Cheney, who served as vice president for two terms under President George W. Bush, was one of the most powerful and controversial men ever to hold that position. He was a driving force behind America’s “war on terror,” including the wars in Iraq and Afghanistan, and also known for his penchant for secrecy. A hero to hawkish conservatives, he was a villain to liberals and Democrats.
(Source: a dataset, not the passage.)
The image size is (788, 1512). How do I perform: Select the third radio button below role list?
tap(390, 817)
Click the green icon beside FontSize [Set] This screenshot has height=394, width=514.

Hillary Clinton once compared him to Darth Vader.
A son of the American West, Cheney went from the plains of Casper, Wyoming, to a decades-long public career as a Republican congressman, defense secretary, White House chief of staff and one of the most powerful American vice presidents ever.
In the wake of the September 11 terrorist attacks, he never expressed doubt about his support for indefinite detention for alleged terrorist prisoners or even about waterboarding.
“I feel very good about what we did,” he told Fox News in 2008. “If I was faced with those circumstances again, I’d do exactly the same thing.”
In May 2011, after the death of Osama Bin Laden, Cheney called it a “very good day” for the U.S. but warned the country was “still at war” with terrorists and should not “let down our vigilance.”
After the election of Democratic President Barack Obama in 2008, Cheney, still a face of his party, became one of the new president’s most prominent critics, attacking his foreign policy and accusing him of being soft on terrorism. In addition to his decades-long political career, Cheney also worked in the oil industry as chairman and chief executive officer of the Halliburton Company, from 1995 until he returned to politics in 2000.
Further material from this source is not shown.